Kolejny obiekt to Sadr wraz z okolicami. Ilosc gwiazdek calkiem spora, jednak okoliczne mglawice gina w rozproszonym swietle ulicznych lamp. Poniewaz Albireo nie bylo juz dostepne z mojego miejsca obserwacyjnego spojrzalem na inna popularna podwojna gwiazde - Polluxa. Potem Plejady - tutaj niestety niewiele zmiescilo sie w polu widzenia okularu. Na swoja kolej doczekal sie tez Saturn. Jego polozenie - ok. 10* nad Nowa Huta determinowalo jakosc obrazu. O przerwie Cassiniego nie moglo byc mowy. Planetka majestatycznie "plywala" w okularze. Jeszcze rzut oka na M31 w Andromedzie - standardowa mgielka, choc jakby nieco wyrazniejsza niz w mniejszych teleskopach. Na zakonczenie znowu Mars. Po ok. 1,5 godz. obserwacji wyrazna roznica w jakosci obrazu. Lantanowy zoom Vixena (8-24 mm) pokazal dosyc wyrazny zarys "kontynentow" na czerwonej planecie, pomimo ciaglych podmuchow wiatru utrudniajacych obserwacje. Niestety nie udalo mi sie spojrzec na zadna gromade kulista. Te w Woznicy poki co sa poza zasiegiem mojego GOTO . Podczas regulowania ostrosci dalo sie zauwazyc, charakterystyczny dla wszystkich SCT, tzw. "mirror shift". Jego wielkosc byla dosc znaczna - kilka minut katowych, jednak samo przesuniecie nastepowalo bardzo plynnie i nie utrudnialo obserwacji
W podsumowaniu przypomne najwazniejsze moim zdaniem wady zestawu (wymienianie zalet pozostawie specjalistom od marketingu ):
- brak w zestawie akcesoriow do obslugi okularow 2",
- brak regulacji ostrosci w szukaczu i lunetce biegunowej.

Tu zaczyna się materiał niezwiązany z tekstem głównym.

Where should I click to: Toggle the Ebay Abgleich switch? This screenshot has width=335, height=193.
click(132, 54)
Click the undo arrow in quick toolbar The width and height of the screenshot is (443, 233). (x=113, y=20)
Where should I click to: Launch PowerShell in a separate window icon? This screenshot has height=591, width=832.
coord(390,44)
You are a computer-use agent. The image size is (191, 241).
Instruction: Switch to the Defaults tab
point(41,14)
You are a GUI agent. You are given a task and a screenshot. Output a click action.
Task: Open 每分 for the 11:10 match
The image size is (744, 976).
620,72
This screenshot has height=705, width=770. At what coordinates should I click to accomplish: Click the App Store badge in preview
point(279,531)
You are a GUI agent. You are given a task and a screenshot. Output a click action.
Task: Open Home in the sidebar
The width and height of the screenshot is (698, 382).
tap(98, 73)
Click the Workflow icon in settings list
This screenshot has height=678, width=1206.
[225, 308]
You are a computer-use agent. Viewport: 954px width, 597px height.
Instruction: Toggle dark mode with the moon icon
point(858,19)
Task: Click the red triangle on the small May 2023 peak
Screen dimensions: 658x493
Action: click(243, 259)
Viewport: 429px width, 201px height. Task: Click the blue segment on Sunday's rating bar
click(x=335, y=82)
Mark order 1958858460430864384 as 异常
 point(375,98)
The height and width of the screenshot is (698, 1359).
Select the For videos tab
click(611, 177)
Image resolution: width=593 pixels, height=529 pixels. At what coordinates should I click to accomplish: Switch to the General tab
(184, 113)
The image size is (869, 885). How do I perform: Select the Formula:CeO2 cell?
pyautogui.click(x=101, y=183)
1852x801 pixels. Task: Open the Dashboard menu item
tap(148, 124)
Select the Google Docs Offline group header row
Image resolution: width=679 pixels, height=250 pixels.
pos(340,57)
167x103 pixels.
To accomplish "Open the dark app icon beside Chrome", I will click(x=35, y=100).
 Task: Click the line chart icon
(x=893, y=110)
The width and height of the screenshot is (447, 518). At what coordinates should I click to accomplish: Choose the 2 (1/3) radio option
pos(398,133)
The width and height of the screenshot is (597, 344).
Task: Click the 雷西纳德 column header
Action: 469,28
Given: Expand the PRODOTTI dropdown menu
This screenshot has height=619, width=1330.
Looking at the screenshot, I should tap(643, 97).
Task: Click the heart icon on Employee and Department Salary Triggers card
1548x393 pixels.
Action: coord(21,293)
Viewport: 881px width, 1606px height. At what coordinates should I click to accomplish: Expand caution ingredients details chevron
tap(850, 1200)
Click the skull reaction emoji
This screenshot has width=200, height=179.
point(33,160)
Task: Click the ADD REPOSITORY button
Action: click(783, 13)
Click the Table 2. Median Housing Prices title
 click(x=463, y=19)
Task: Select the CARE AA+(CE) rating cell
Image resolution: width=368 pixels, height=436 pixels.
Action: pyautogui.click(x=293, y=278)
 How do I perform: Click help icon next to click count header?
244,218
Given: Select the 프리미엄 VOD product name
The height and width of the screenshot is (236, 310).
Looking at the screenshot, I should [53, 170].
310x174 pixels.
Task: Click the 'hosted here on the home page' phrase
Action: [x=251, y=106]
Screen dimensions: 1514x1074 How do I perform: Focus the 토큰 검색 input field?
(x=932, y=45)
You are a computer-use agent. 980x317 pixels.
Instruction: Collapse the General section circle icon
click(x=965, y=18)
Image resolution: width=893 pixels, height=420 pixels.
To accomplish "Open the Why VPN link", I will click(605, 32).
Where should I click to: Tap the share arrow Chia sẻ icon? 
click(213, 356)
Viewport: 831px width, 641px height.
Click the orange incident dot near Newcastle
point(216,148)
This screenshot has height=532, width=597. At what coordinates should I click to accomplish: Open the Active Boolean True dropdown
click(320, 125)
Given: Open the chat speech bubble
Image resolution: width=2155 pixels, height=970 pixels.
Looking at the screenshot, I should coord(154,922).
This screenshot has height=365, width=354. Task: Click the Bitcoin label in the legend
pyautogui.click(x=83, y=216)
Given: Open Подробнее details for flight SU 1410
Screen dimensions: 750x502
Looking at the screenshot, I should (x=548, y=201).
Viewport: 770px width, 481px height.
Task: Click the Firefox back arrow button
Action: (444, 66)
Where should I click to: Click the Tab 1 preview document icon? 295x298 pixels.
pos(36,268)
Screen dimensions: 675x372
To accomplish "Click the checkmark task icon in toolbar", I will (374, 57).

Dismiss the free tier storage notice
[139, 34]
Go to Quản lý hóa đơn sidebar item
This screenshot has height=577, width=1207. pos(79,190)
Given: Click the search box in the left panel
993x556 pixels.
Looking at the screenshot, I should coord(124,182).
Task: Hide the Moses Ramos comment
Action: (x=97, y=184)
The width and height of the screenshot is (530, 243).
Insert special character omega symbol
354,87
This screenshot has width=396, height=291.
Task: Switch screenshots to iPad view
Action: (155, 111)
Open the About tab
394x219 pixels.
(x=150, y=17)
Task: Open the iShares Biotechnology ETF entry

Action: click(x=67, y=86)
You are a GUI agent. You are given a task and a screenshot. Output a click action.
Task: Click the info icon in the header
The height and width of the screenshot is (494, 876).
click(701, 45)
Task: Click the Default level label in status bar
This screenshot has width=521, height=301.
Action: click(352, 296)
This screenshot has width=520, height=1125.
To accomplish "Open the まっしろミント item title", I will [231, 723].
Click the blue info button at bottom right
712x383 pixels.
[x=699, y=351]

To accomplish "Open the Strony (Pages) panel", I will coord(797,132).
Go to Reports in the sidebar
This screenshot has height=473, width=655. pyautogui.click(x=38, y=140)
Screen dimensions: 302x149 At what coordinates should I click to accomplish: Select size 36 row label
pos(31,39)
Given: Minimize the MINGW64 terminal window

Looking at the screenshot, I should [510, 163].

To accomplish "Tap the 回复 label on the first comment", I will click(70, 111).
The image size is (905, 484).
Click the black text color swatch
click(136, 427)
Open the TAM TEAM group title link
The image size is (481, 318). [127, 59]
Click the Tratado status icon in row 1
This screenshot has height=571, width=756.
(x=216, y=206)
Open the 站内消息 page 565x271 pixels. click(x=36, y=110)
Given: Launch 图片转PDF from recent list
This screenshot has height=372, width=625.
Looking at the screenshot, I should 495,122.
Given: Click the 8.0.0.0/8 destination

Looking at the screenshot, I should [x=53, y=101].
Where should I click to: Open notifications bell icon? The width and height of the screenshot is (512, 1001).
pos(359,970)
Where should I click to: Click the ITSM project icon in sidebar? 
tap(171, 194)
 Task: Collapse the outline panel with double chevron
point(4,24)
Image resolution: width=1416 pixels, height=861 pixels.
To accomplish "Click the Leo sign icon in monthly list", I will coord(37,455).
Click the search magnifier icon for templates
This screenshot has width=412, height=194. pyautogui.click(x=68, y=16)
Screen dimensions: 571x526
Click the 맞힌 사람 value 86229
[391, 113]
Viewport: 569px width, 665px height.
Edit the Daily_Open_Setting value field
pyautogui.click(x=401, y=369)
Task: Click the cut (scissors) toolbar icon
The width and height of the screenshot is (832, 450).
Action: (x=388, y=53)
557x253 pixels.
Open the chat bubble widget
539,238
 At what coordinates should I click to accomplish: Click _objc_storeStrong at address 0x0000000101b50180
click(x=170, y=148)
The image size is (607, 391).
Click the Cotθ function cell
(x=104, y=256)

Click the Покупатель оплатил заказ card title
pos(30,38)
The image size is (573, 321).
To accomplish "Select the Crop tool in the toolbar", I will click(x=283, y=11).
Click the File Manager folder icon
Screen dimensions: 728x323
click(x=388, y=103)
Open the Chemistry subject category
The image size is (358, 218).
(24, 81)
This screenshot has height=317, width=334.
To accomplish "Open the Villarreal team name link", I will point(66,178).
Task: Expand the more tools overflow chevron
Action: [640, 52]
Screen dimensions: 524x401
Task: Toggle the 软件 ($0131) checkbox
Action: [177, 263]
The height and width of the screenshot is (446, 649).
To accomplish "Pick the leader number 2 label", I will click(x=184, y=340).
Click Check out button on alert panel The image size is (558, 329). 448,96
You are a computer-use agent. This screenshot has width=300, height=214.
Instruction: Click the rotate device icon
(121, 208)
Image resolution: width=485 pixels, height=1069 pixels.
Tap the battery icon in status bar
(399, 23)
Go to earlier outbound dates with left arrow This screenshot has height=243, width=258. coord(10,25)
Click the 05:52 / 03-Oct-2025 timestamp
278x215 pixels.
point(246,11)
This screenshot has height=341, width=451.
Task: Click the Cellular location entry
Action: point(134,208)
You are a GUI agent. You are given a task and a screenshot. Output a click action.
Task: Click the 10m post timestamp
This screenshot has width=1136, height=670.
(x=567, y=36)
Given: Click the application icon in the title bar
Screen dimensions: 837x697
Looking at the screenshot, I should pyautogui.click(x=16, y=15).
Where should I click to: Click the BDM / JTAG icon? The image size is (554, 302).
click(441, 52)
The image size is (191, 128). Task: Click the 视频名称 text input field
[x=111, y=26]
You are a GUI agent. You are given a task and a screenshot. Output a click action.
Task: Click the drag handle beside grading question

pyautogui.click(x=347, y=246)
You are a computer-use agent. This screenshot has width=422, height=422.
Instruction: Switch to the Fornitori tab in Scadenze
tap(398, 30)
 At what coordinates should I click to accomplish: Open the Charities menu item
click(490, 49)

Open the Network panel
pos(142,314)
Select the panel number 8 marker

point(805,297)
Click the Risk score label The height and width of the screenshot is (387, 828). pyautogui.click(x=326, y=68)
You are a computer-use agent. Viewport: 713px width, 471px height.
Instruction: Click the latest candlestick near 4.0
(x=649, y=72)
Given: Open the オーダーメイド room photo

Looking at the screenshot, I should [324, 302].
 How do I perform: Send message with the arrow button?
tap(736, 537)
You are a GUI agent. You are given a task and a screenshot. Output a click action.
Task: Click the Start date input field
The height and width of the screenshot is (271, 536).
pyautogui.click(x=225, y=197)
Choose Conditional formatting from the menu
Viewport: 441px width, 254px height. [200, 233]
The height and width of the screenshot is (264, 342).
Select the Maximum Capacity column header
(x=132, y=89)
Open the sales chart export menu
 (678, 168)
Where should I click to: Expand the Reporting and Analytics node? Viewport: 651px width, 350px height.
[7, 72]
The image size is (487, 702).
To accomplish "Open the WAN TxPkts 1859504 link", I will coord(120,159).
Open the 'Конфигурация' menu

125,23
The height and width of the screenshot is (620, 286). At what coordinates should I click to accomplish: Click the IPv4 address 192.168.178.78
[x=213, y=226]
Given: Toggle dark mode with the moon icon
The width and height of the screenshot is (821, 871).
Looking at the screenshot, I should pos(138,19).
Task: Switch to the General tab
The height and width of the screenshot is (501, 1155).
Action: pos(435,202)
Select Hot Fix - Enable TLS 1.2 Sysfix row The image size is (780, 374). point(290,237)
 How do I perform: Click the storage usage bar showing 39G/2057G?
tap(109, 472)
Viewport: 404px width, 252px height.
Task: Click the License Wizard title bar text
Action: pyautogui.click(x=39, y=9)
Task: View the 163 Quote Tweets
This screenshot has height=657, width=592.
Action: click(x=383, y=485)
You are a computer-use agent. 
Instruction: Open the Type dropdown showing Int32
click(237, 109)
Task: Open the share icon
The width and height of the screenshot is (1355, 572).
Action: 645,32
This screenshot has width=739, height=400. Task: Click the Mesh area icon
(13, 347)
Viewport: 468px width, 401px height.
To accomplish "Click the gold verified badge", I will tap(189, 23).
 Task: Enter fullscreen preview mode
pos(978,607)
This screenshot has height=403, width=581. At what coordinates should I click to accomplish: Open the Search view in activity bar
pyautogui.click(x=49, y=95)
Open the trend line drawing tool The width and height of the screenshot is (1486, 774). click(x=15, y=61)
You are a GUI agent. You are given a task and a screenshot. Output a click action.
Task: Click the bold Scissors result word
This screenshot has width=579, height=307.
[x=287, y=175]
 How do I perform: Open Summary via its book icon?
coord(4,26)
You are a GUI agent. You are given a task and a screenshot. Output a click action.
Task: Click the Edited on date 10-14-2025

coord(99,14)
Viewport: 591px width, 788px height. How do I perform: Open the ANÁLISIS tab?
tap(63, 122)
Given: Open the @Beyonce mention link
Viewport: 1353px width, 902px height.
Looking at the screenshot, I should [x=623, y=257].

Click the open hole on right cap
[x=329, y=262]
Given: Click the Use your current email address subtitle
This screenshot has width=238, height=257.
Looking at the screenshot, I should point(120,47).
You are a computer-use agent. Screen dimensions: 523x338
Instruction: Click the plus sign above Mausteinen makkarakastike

Pierwsze swiatlo ma to do siebie, ze bardzo chce sie cokolwiek zobaczyc. Na powazniejsze testy porownawcze tego sprzetu przyjdzie jeszcze czas. Moze uda sie to zrobic na jakims zlocie. Po otrzymaniu Autostara postaram sie napisac cos wiecej na temat jakosci mechaniki w montazu. Jak dotad generalnie jestem zadowolony z zakupu i wyglada na to, ze teleskop spelni moje oczekiwania.